**** SECCIÓN DEL DOCUMENTO

Es el anuncio de que Dios nos ama con un amor gratuito que no depende de nuestros méritos y del cual nada puede apartarnos; que la prueba de Su amor es que siendo pecadores envió a Su Hijo no sólo a compartir nuestra condición humana sino a morir para redimirnos; que resucitó para darnos vida, y que nos envió al Espíritu Santo para colmar nuestros corazones de Su amor, don que nos fortalece, capacita y lanza a vivir como testigos Suyos. Que todo lo que tenemos lo hemos recibido de Dios; que nos ha colmado con Su misericordia, Su perdón, Su paz, dones inmerecidos que estamos llamados no sólo a disfrutar sino a compartir siempre y con todos.

De los doce apóstoles elegidos por Jesús, el más conocido para nosotros es san Pedro. Ocupa muchas páginas de los cuatro Evangelios y eso nos permite darnos una idea de cómo era este hombre al que Jesús llamó para confiarle su Iglesia. Simón Bar Iona (Simón hijo de Jonás o Juan) nació en Betsaida de Galilea, pero cuando comienza nuestra historia se encontraba en Cafarnaúm, junto con su hermano Andrés.

Los Evangelios mencionan a su suegra; dicen que Jesús la curó de una enfermedad, y que se puso a servirles. No mencionan a su esposa, y por ello, según una antigua tradición, era viudo. Era un hombre hospitalario, de tal modo que su casa se convirtió en la casa de Jesús. Cuando Jesús dice: “vamos a casa”, se refiere a la casa de Pedro. Sobre la casa de Pedro se construyó una Iglesia cuyos cimientos se conservan cuidadosamente debajo de una Iglesia ultra moderna construida por los franciscanos allá en Cafarnaúm. Conocemos su carácter y sabemos que era un hombre intempestivo, que actuaba siempre movido más por su corazón que por su mente.

Era un hombre conscientemente valiente y comprometido, pero inconscientemente temeroso, lo que lo hacía contradecir sus principios. Lleno de limitaciones humanas, es un hombre rico en fe y en amor, un hombre muy parecido a nosotros que caemos con frecuencia en la incoherencia entre vida y fe.

********
**** DATOS EXTRAÍDOS

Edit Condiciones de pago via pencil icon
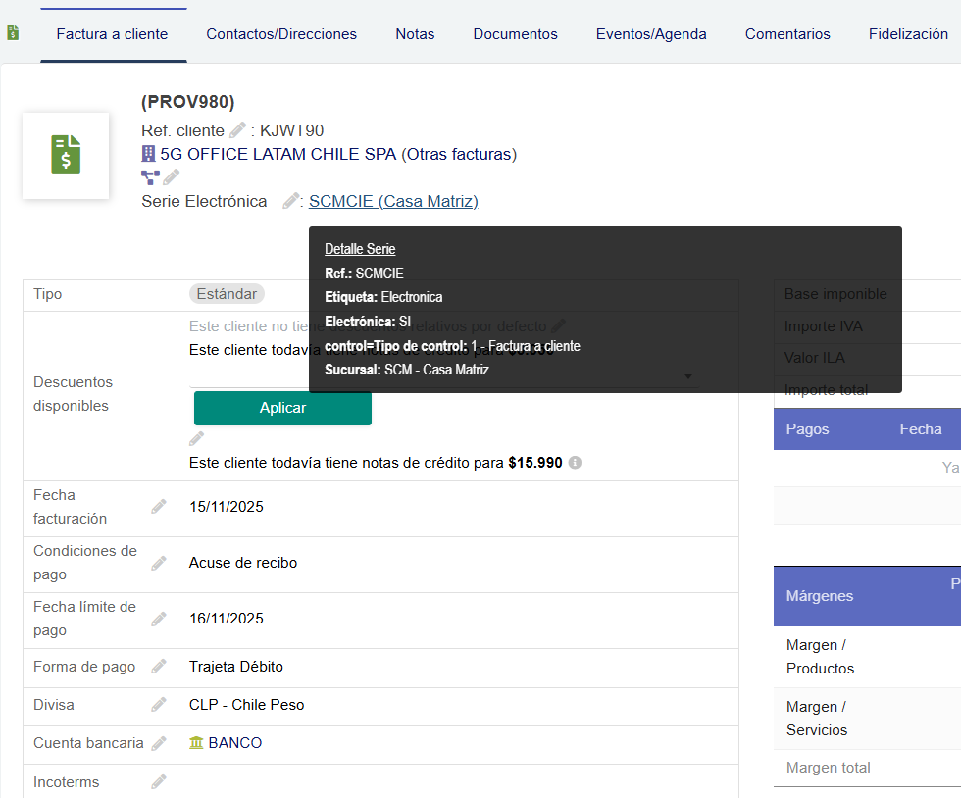961x798 pixels. click(159, 563)
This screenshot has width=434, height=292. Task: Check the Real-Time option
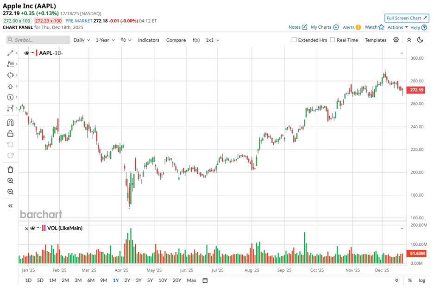(x=333, y=40)
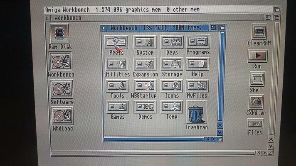Select the WBStartup drawer icon
The image size is (296, 166).
[145, 86]
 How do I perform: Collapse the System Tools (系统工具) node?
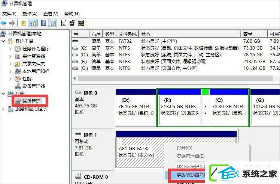click(3, 41)
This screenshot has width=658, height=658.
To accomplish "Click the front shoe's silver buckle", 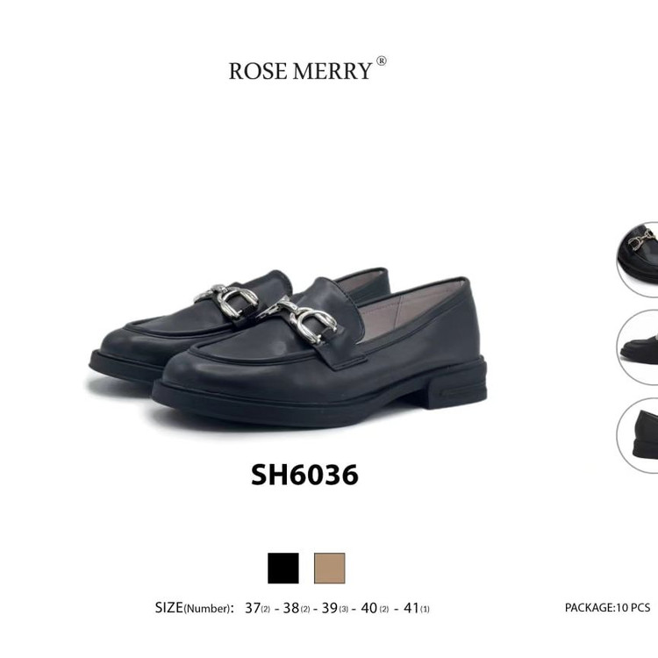I will coord(298,320).

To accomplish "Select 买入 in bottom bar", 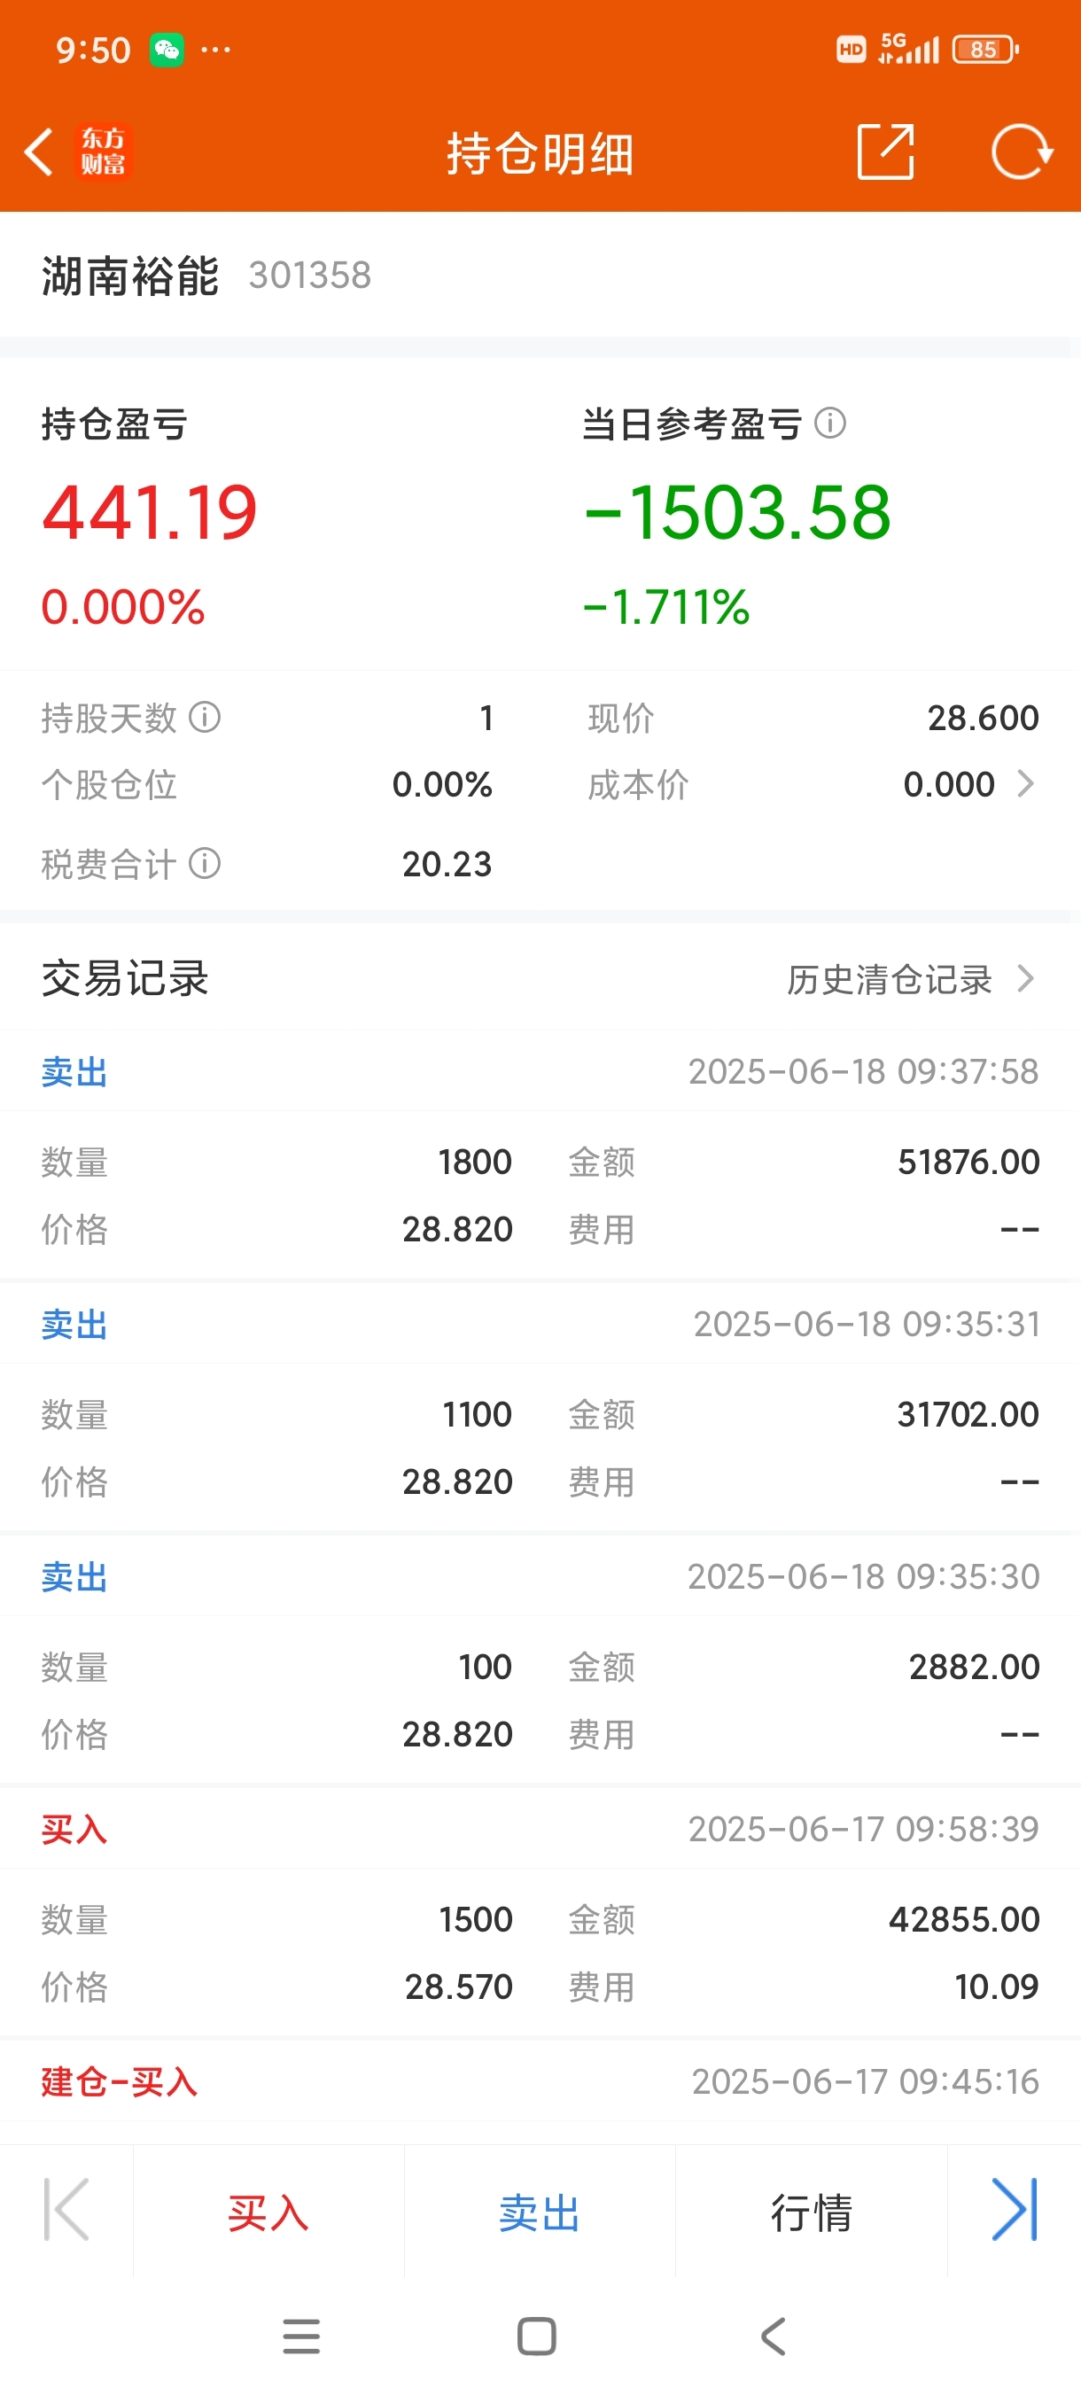I will (269, 2212).
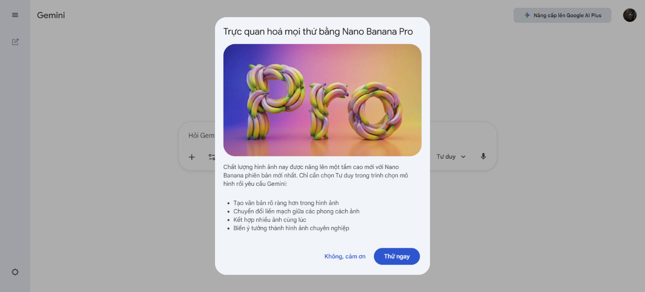Image resolution: width=645 pixels, height=292 pixels.
Task: Click the dialog title Trực quan hoá mọi thứ
Action: click(x=318, y=31)
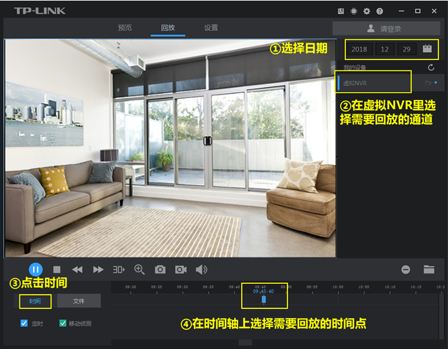The width and height of the screenshot is (448, 349).
Task: Start recording a clip with video camera icon
Action: pos(180,270)
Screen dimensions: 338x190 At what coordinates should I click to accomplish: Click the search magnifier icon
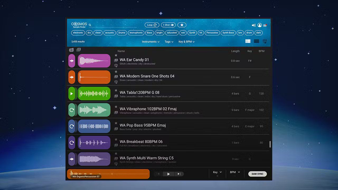point(90,25)
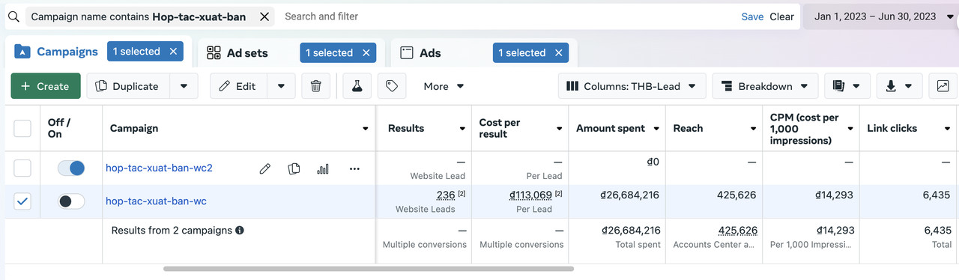This screenshot has width=959, height=280.
Task: Click the horizontal table scrollbar
Action: 369,268
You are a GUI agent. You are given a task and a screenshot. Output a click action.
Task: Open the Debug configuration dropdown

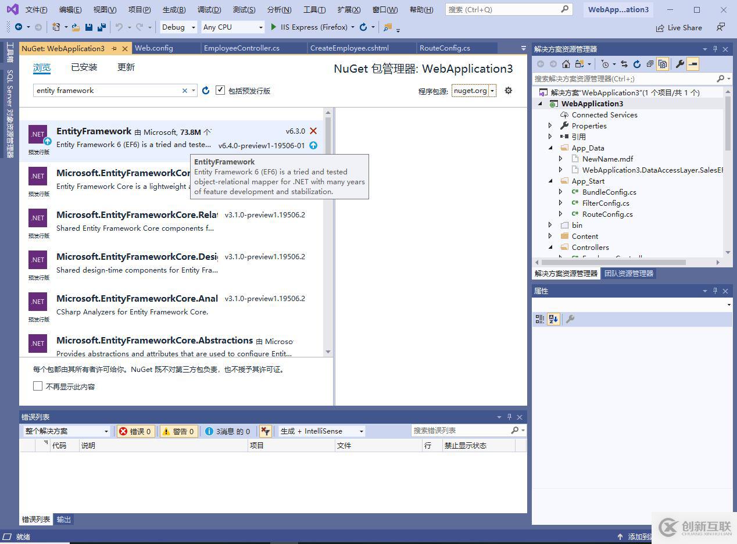coord(177,27)
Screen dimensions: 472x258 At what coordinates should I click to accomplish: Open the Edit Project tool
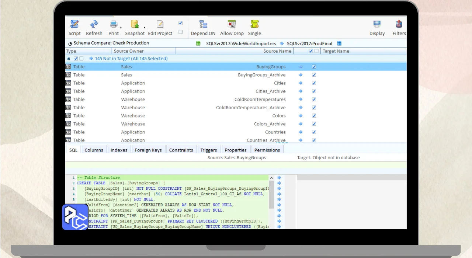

********

(TAREA A REALIZAR)
Retoma el texto sobre san Pedro y continúalo a partir de su última oración. Los ítems no intervienen en esto.

(RESULTADO)
Lo que no podemos dudar es que, a su modo, amaba al Señor, quizás más que ningún otro de los apóstoles. San Andrés, hermano de Pedro; y Juan, hermano de Santiago, fueron los primeros a quienes Jesús llamó cuando lo siguieron a instancias de su maestro, Juan Bautista, quien les señaló a Jesús como al Cordero de Dios que quita los pecados del mundo. Estos primeros apóstoles contagiaron la alegría de haber encontrado al Mesías, en primer lugar, a sus hermanos, a quienes presentaron a Jesús.

San Pedro pintado por Rubens Foto: Museo del Prado.

San Juan, en su Evangelio (1, 42) nos dice que desde el primer momento Jesús le cambió el nombre y le puso “Cefas”, que significa piedra y de donde viene el nombre de Pedro. San Mateo (16, 16-18) coloca este cambio de nombre después de la confesión del apóstol de que Jesús era el Mesías, el Hijo de Dios: Tomando la palabra, Simón Pedro respondió: “Tú eres el Mesías, el Hijo de Dios vivo”. Y Jesús le dijo: “Feliz de ti, Simón, hijo de Jonás, porque esto no te lo ha revelado ni la carne ni la sangre, sino mi Padre que está en el cielo. Y yo te digo: tú eres Pedro, y sobre esta piedra edificaré mi Iglesia, y el poder de la muerte no prevalecerá contra ella”.

Pedro ama a Jesús, lo manifiesta cuando está dispuesto a defenderlo y a morir por Él. Incluso, defiende a Jesús cuando lo arrestan y es capaz de cortar la oreja del criado del sacerdote. Pero Pedro es miedoso. El temor vence al amor y opaca la fe. Pedro niega tres veces a su Señor antes del canto del gallo y, ante la mirada de Jesús preso, se da cuenta de su traición y llora amargamente. Pedro no fue testigo de su muerte porque se escondió por miedo a los judíos. Pero, a pesar de todo, la misericordia de Jesús triunfa sobre la humanidad de Pedro y, una vez resucitado, lo confirma en su misión de pastorear la Iglesia.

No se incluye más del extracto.